How to Become A Fashion Designer
Fashion Designer Career Overview
This article provides an overview of fashion designer careers and the requirements to become a fashion designer. This article will outline a fashion designer's job duties, salary levels, and employment prospects, as well as discuss the career's necessary skills, training, and educational requirements to become a fashion designer.
Fashion designers design men's, women's, and children's clothing and clothing accessories. Most work for large manufacturers producing designs for a mass level. Some self-employed high-fashion designers have specialty shops as clients, and still others cater to individual clients.
Fashion designers must have well-developed artistic abilities and a desire to create. They need to have self-discipline, imagination, and persistence. It is also important for them to be able to work independently and to effectively communicate their ideas in written, verbal, and visual ways. Problem-solving skills are essential, as well as sharp business and sales ability for those who start their own business or do freelance work. Above all, a strong esthetic sense is the most important trait a fashion designer can possess.
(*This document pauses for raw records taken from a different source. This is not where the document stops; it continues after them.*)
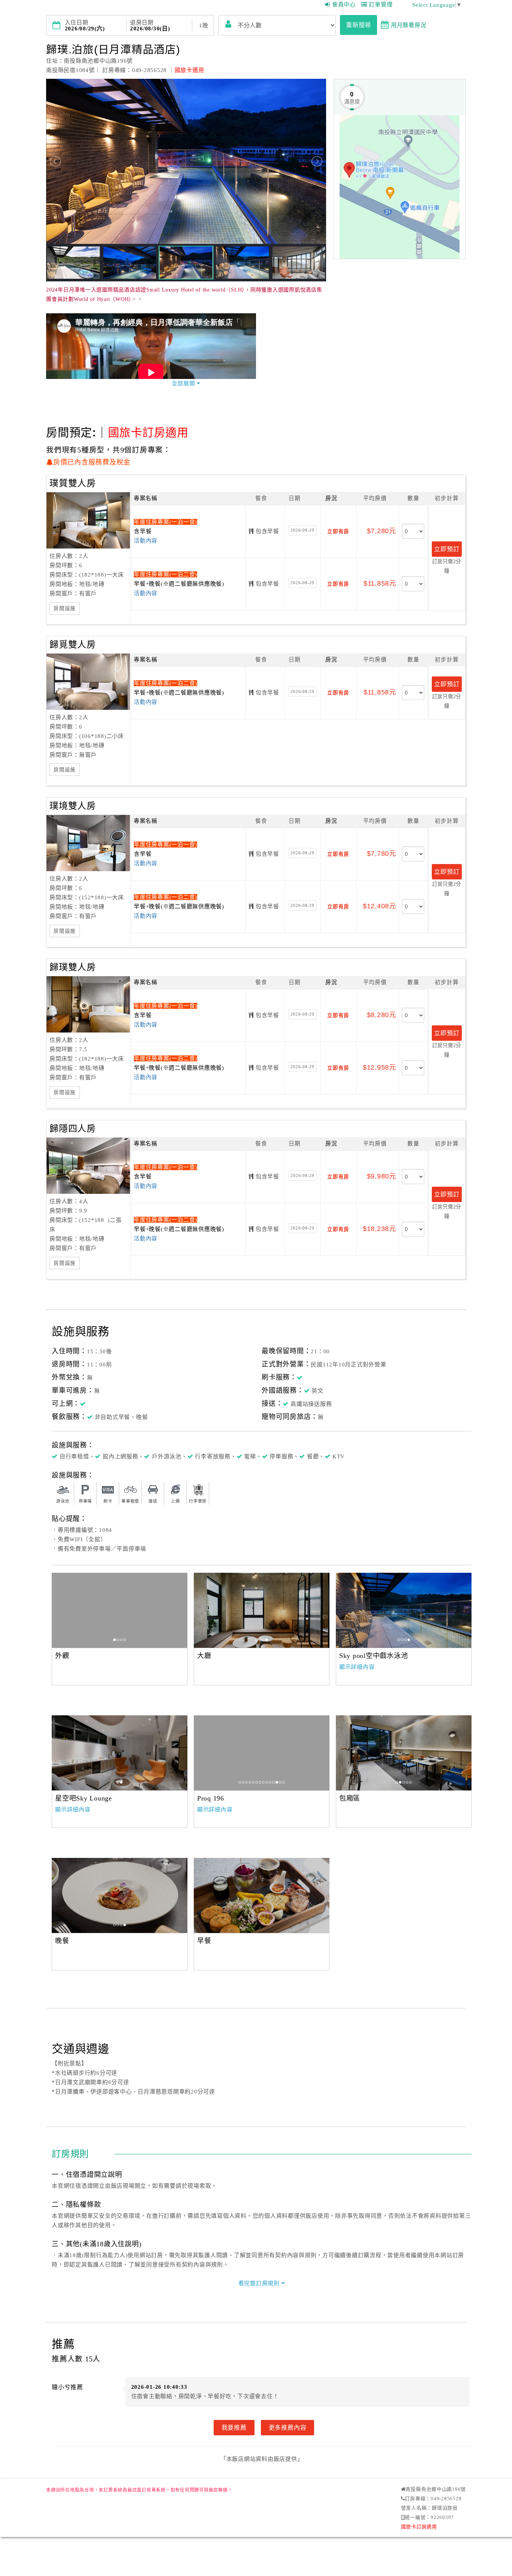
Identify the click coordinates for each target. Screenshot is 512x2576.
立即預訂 (446, 549)
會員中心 (344, 5)
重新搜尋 (358, 24)
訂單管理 (380, 5)
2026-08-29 (302, 530)
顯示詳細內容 (357, 1667)
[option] (119, 1610)
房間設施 (65, 608)
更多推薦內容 (288, 2427)
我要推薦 (234, 2427)
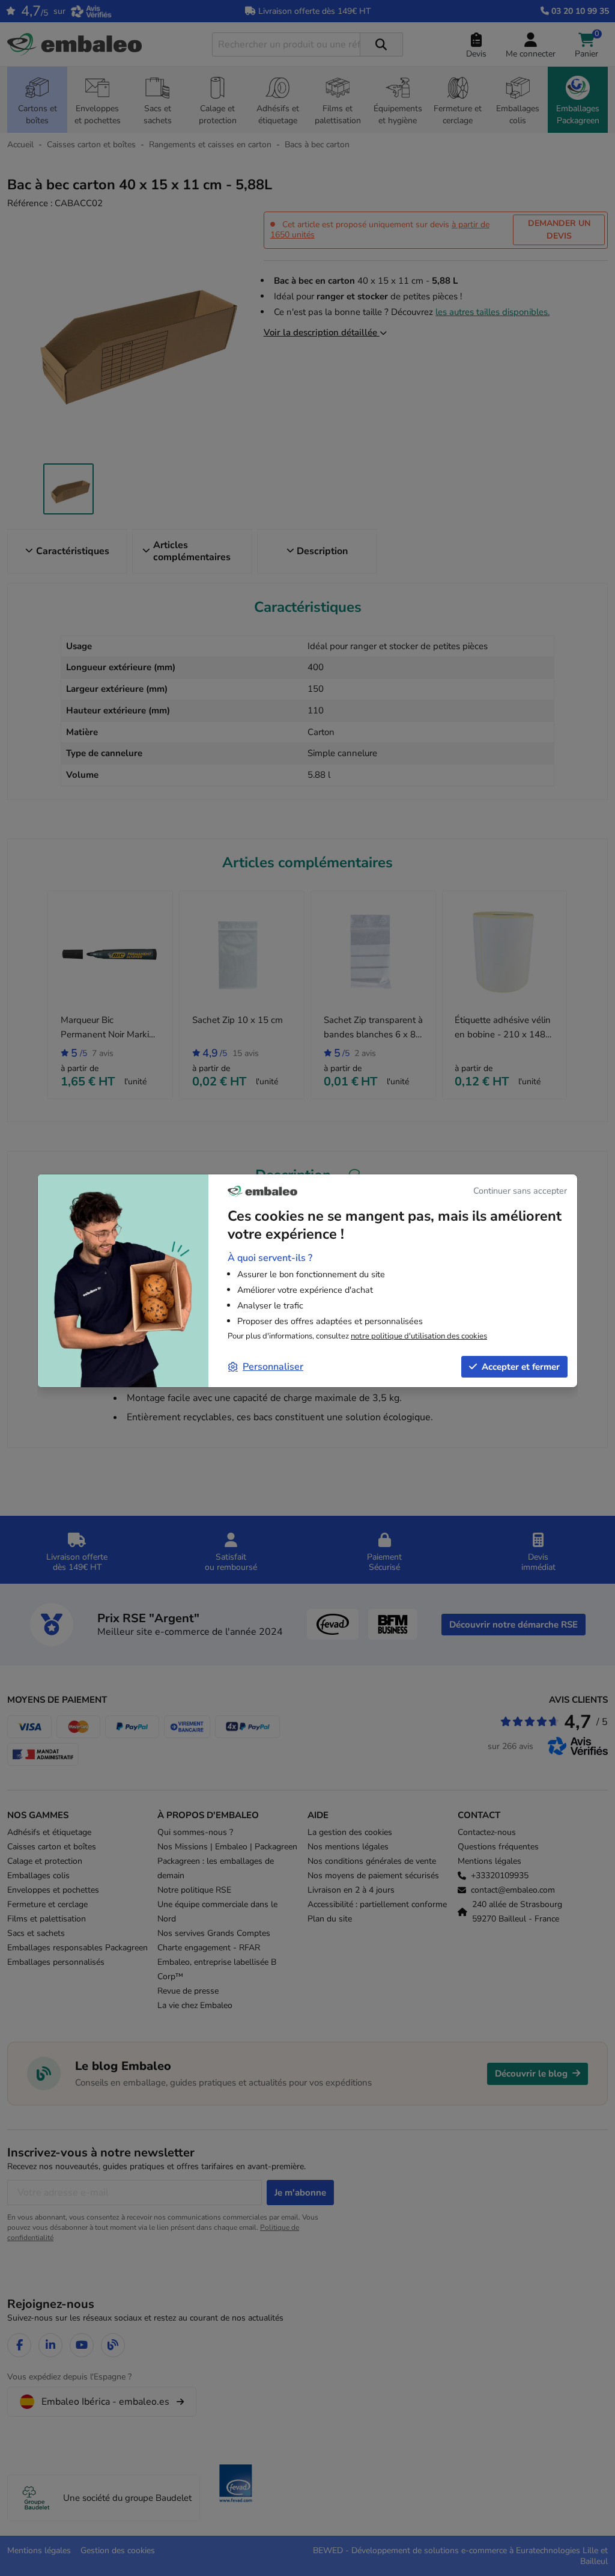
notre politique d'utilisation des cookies (419, 1336)
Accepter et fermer (521, 1367)
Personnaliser (273, 1366)
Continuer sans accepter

In 2002, fashion designers earned a median annual salary of $51,290. Earnings ranged from the lowest 10 percent, who earned less than $25,350, and the highest 10 percent, who earned more than $105,280.
Training and Education
When hiring fashion designers, employers require candidates to have a 2- or 4-year degree from an accredited school. Candidates should be able to demonstrate knowledge of the fashion world such as textiles, fabrics, and ornamentation, as well as an understanding of current trends. For those interested in freelance work or business ownership, courses in business management, marketing, and art are recommended.
Many different colleges and universities provide the training required to become a fashion designer. A good list of such institutions can be found on this page of college and universities offering information on
Fashion Design Schools and related training.
Out of the nearly 532,000 design jobs in 2002, about 15,000 people were employed as fashion designers.
Between 2002 and 2012, the number of fashion designers is expected to increase about as fast as the average. Because consumers continue to seek fresh, new designs from the apparel industry, demand for this type of design will remain high. This will be offset, however, by an overall decline in the apparel manufacturing industry.